C'est alors qu'une plume immense, duveteuse, plus grande encore que mon petit corps m'enveloppe avec une douceur infinie. Elle a emporté dans sa chute toute la lumière du ciel et me donne l'impression d’être sur une barque qui me fait voguer à travers l'univers, contemplant avec des yeux d'enfant les secrets du cosmos. La plume cosmogénique n'a pas tout balayé dans le ciel qui l'a arrachée aux astres. Lentement, la noirceur désespérante s'écarte pour laisser la lune et les étoiles revenir triomphantes d'une lutte acharnée. Alors que je m'attendais à entendre des cris de joie et d'allégresse, le peuple de la forêt demeure étrangement silencieux... Comme le calme avant la tempête.
L'espoir s'enfuit à nouveau telle une traînée de poudre, emporté par une bourrasque de sable qui se soulève, impétueuse et cruelle. Sans pitié, la ravageuse démembre les jeunes arbres et fait plier les anciens qu'elle dénude entièrement, recouvrant la mer de sable d'écorces vivantes, de feuilles pourpres et dorées. Je me recroqueville, essaye de me faire tout petit pour ne pas être vu par l’œil du cyclone. La tornade, implacable, scelle mon corps dans un tombeau fait de limon et de débris sylvestres.
Je pousse comme un beau diable sur mes coudes, remue pour essayer de me sortir de là mais la lutte impitoyable avec la plume stellaire qui s'est échouée sur ma chair blessée tourne vite à mon désavantage.
« Il n'est pas encore temps pour toi de rejoindre les étoiles » disait la petite tortue.
Ma nervosité à vif décuple mes forces et m'aide à me dégager un peu de ma redoutable adversaire plaquée contre mes membres tel un linceul. Tremblants, mes coudes continuent de me traîner péniblement sous le duvet étoilé mais plus je bouge, plus je m'enfonce.
C'est alors que les serres recourbées d'un oiseau de proie m'extirpent de mon sépulcre ensablé et m'emportent. Le fantastique animal est si grand qu'il cache le ciel, son plumage revêt les parures scintillantes de la nuit. Ses griffes saupoudrées d'infimes points lumineux et diamantés empoignent l’œuf que j'avais pris pour une architecture fantaisiste en me gardant prisonnier.

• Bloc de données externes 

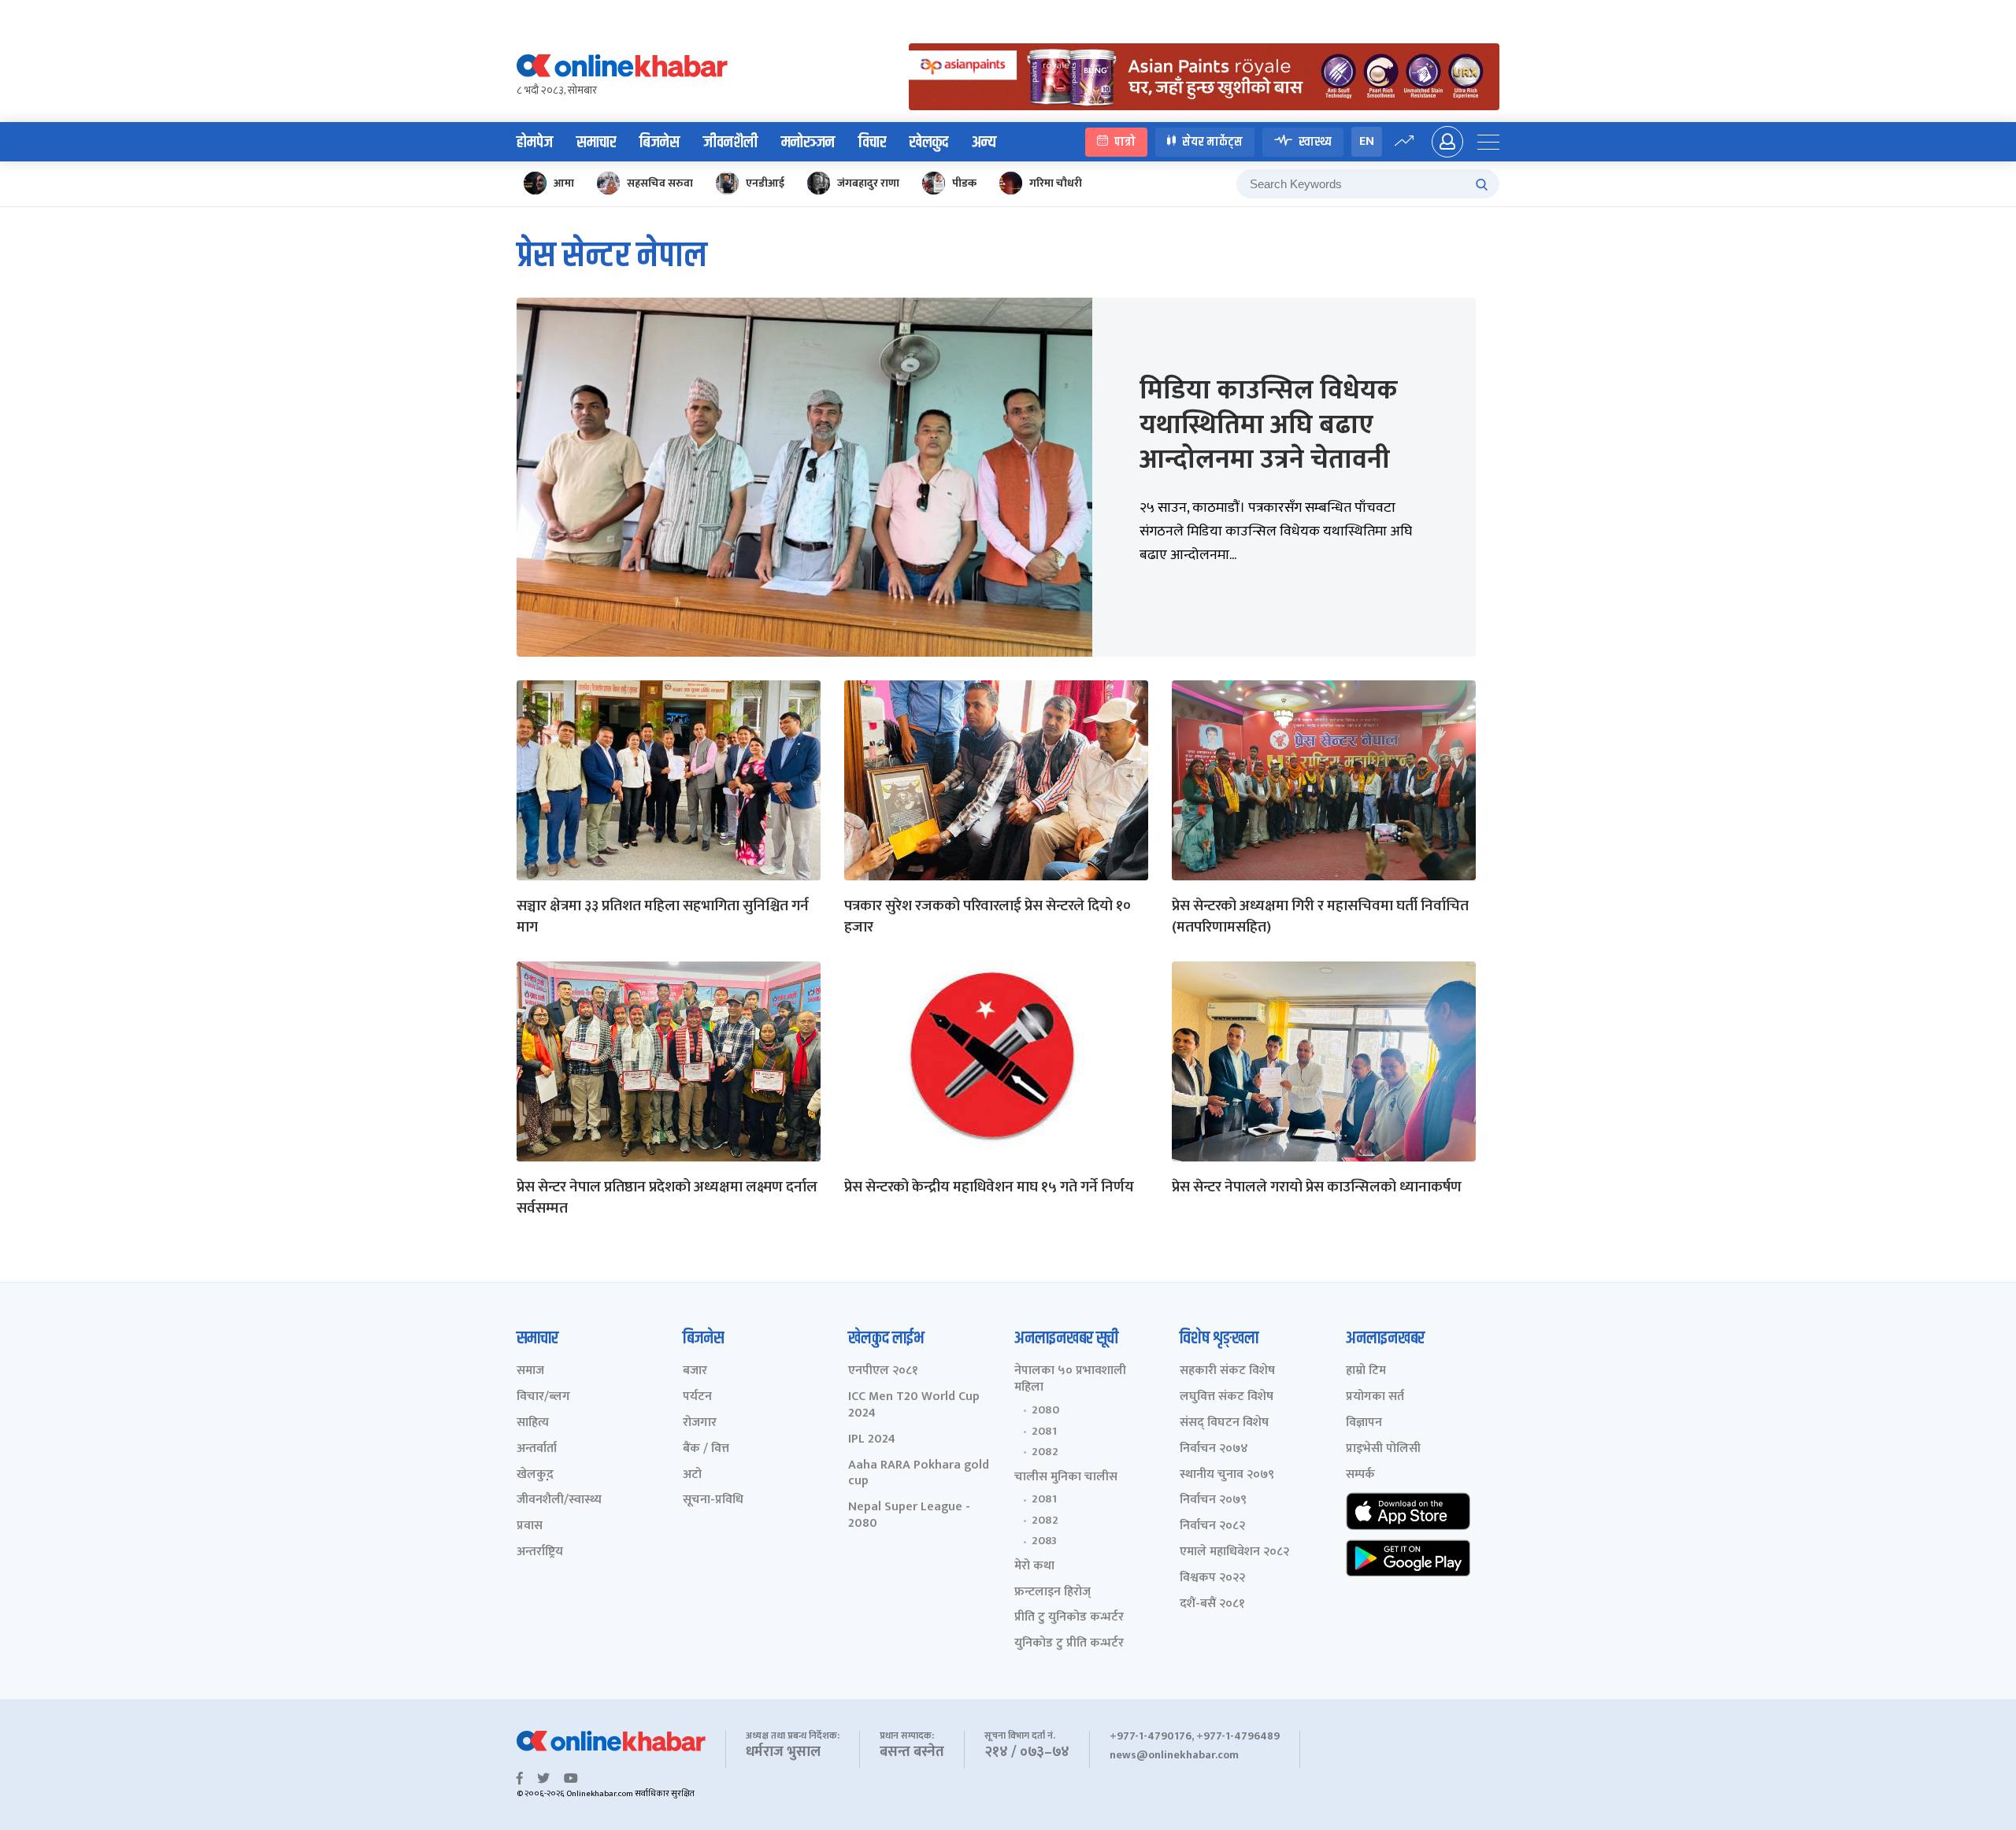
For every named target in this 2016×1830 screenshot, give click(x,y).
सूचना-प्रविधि (713, 1500)
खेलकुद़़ (535, 1475)
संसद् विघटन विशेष (1224, 1423)
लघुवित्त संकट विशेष (1226, 1397)
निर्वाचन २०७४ (1214, 1449)
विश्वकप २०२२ (1212, 1578)
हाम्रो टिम (1366, 1371)
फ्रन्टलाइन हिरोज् (1052, 1592)
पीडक (964, 183)
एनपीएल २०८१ (883, 1371)
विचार (872, 142)
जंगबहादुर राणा (868, 183)
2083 (1044, 1541)
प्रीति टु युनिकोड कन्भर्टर (1069, 1618)
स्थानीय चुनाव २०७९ (1227, 1475)
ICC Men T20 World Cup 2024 (914, 1405)
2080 (1045, 1410)
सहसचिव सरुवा (660, 183)
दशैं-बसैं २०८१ (1212, 1604)
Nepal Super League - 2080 (909, 1515)
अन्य (984, 142)
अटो (692, 1475)
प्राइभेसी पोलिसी (1383, 1449)
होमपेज (535, 142)
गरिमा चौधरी (1055, 183)
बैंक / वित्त (706, 1449)
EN (1366, 141)
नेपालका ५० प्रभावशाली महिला (1070, 1379)
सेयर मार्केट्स (1212, 141)
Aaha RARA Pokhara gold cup (918, 1474)
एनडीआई (765, 183)
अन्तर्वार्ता (537, 1449)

Ainsi coincé entre ses doigts et l’œuf, il ne me reste plus rien d'autre à faire qu'attendre de servir de repas au petit prêt à éclore.
Je capitule, affligé et désemparé. Satisfait, l'oiseau de la nuit au regard de demi-lune se couche contre sa progéniture qu'il garde bien précieusement puis s'endort... Je me sens sortir d'un profond sommeil, comme un nageur qui remonte vers la surface en quittant peu à peu son monde onirique. Je plonge frénétiquement la main dans ma poche et sens le collier avec le petit œuf suspendu à la chaîne.